Every record should be written out again in full, with no character altered.

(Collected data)

----------

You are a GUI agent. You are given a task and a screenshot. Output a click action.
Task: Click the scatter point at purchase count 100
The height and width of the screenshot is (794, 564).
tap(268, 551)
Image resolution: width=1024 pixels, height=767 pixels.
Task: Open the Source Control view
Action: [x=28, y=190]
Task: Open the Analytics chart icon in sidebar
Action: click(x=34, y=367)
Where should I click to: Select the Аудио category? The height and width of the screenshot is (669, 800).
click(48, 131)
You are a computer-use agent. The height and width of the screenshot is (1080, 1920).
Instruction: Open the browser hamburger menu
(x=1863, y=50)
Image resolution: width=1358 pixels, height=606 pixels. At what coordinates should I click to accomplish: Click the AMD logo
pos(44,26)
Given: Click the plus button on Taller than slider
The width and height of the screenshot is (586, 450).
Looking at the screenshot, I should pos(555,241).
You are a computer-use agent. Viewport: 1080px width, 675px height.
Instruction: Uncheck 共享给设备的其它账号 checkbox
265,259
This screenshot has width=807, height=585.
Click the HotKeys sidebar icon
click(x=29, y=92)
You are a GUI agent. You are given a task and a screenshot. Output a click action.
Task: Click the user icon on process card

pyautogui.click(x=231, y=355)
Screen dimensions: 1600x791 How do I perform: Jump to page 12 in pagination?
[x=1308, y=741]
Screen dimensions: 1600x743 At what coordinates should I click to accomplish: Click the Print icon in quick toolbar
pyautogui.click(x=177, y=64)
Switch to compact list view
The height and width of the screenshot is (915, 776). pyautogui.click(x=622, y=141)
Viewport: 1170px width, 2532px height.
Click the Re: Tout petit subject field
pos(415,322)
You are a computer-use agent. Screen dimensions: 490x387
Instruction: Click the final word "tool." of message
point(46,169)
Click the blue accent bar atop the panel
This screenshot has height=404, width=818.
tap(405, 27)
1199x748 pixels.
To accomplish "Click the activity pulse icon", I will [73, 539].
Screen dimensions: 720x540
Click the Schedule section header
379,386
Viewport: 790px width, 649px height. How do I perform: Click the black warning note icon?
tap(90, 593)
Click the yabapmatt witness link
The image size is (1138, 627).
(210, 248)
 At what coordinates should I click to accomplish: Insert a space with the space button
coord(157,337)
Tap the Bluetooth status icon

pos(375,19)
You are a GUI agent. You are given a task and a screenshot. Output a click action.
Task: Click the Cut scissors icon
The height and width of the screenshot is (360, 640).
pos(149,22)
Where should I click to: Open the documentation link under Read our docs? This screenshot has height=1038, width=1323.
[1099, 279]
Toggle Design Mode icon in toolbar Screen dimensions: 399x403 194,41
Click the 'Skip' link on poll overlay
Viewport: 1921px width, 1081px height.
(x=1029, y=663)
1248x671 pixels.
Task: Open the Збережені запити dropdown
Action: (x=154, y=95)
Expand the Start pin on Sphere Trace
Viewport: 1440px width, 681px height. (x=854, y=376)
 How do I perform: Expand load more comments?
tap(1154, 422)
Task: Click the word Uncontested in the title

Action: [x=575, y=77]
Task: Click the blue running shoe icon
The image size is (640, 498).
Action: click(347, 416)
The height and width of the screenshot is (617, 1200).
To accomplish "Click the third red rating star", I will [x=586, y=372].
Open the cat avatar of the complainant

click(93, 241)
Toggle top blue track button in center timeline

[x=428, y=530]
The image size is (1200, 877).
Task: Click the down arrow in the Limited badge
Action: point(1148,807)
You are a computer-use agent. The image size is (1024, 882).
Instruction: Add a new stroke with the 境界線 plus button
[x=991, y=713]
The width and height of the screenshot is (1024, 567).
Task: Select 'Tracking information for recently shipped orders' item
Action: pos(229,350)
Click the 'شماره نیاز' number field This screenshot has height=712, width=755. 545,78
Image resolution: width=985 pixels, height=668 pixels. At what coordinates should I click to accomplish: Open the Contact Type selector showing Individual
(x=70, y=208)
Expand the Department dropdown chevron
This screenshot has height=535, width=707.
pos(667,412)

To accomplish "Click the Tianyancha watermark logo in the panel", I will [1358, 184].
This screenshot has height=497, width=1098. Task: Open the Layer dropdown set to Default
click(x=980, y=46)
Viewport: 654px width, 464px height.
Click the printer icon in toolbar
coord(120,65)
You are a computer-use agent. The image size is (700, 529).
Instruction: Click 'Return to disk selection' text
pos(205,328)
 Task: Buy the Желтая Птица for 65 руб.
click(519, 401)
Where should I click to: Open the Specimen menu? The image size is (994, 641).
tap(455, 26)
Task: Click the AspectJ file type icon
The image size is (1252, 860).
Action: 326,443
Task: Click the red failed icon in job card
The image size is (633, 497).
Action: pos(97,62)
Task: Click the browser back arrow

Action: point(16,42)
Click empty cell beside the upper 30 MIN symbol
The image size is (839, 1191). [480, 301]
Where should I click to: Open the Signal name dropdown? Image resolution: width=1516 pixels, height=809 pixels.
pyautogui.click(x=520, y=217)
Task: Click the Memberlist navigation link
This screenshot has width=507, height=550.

----------

### [Answer for the task]
You are a GUI agent. You are given a task and a screenshot. Output a click action.
Task: Click the scatter point at purchase count 100
The height and width of the screenshot is (794, 564).
tap(268, 551)
Image resolution: width=1024 pixels, height=767 pixels.
Task: Open the Source Control view
Action: [x=28, y=190]
Task: Open the Analytics chart icon in sidebar
Action: click(x=34, y=367)
Where should I click to: Select the Аудио category? The height and width of the screenshot is (669, 800).
click(48, 131)
You are a computer-use agent. The height and width of the screenshot is (1080, 1920).
Instruction: Open the browser hamburger menu
(x=1863, y=50)
Image resolution: width=1358 pixels, height=606 pixels. At what coordinates should I click to accomplish: Click the AMD logo
pos(44,26)
Given: Click the plus button on Taller than slider
The width and height of the screenshot is (586, 450).
Looking at the screenshot, I should pos(555,241).
You are a computer-use agent. Viewport: 1080px width, 675px height.
Instruction: Uncheck 共享给设备的其它账号 checkbox
265,259
This screenshot has width=807, height=585.
Click the HotKeys sidebar icon
click(x=29, y=92)
You are a GUI agent. You are given a task and a screenshot. Output a click action.
Task: Click the user icon on process card

pyautogui.click(x=231, y=355)
Screen dimensions: 1600x791 How do I perform: Jump to page 12 in pagination?
[x=1308, y=741]
Screen dimensions: 1600x743 At what coordinates should I click to accomplish: Click the Print icon in quick toolbar
pyautogui.click(x=177, y=64)
Switch to compact list view
The height and width of the screenshot is (915, 776). pyautogui.click(x=622, y=141)
Viewport: 1170px width, 2532px height.
Click the Re: Tout petit subject field
pos(415,322)
You are a computer-use agent. Screen dimensions: 490x387
Instruction: Click the final word "tool." of message
point(46,169)
Click the blue accent bar atop the panel
This screenshot has height=404, width=818.
tap(405, 27)
1199x748 pixels.
To accomplish "Click the activity pulse icon", I will [73, 539].
Screen dimensions: 720x540
Click the Schedule section header
379,386
Viewport: 790px width, 649px height. How do I perform: Click the black warning note icon?
tap(90, 593)
Click the yabapmatt witness link
The image size is (1138, 627).
(210, 248)
 At what coordinates should I click to accomplish: Insert a space with the space button
coord(157,337)
Tap the Bluetooth status icon

pos(375,19)
You are a GUI agent. You are given a task and a screenshot. Output a click action.
Task: Click the Cut scissors icon
The height and width of the screenshot is (360, 640).
pos(149,22)
Where should I click to: Open the documentation link under Read our docs? This screenshot has height=1038, width=1323.
[1099, 279]
Toggle Design Mode icon in toolbar Screen dimensions: 399x403 194,41
Click the 'Skip' link on poll overlay
Viewport: 1921px width, 1081px height.
(x=1029, y=663)
1248x671 pixels.
Task: Open the Збережені запити dropdown
Action: (x=154, y=95)
Expand the Start pin on Sphere Trace
Viewport: 1440px width, 681px height. (x=854, y=376)
 How do I perform: Expand load more comments?
tap(1154, 422)
Task: Click the word Uncontested in the title

Action: [x=575, y=77]
Task: Click the blue running shoe icon
The image size is (640, 498).
Action: click(347, 416)
The height and width of the screenshot is (617, 1200).
To accomplish "Click the third red rating star", I will [x=586, y=372].
Open the cat avatar of the complainant

click(93, 241)
Toggle top blue track button in center timeline

[x=428, y=530]
The image size is (1200, 877).
Task: Click the down arrow in the Limited badge
Action: point(1148,807)
You are a computer-use agent. The image size is (1024, 882).
Instruction: Add a new stroke with the 境界線 plus button
[x=991, y=713]
The width and height of the screenshot is (1024, 567).
Task: Select 'Tracking information for recently shipped orders' item
Action: pos(229,350)
Click the 'شماره نیاز' number field This screenshot has height=712, width=755. 545,78
Image resolution: width=985 pixels, height=668 pixels. At what coordinates should I click to accomplish: Open the Contact Type selector showing Individual
(x=70, y=208)
Expand the Department dropdown chevron
This screenshot has height=535, width=707.
pos(667,412)

To accomplish "Click the Tianyancha watermark logo in the panel", I will [1358, 184].
This screenshot has height=497, width=1098. Task: Open the Layer dropdown set to Default
click(x=980, y=46)
Viewport: 654px width, 464px height.
Click the printer icon in toolbar
coord(120,65)
You are a computer-use agent. The image size is (700, 529).
Instruction: Click 'Return to disk selection' text
pos(205,328)
 Task: Buy the Желтая Птица for 65 руб.
click(519, 401)
Where should I click to: Open the Specimen menu? The image size is (994, 641).
tap(455, 26)
Task: Click the AspectJ file type icon
The image size is (1252, 860).
Action: 326,443
Task: Click the red failed icon in job card
The image size is (633, 497).
Action: pos(97,62)
Task: Click the browser back arrow

Action: point(16,42)
Click empty cell beside the upper 30 MIN symbol
The image size is (839, 1191). [480, 301]
Where should I click to: Open the Signal name dropdown? Image resolution: width=1516 pixels, height=809 pixels.
pyautogui.click(x=520, y=217)
Task: Click the Memberlist navigation link
This screenshot has width=507, height=550.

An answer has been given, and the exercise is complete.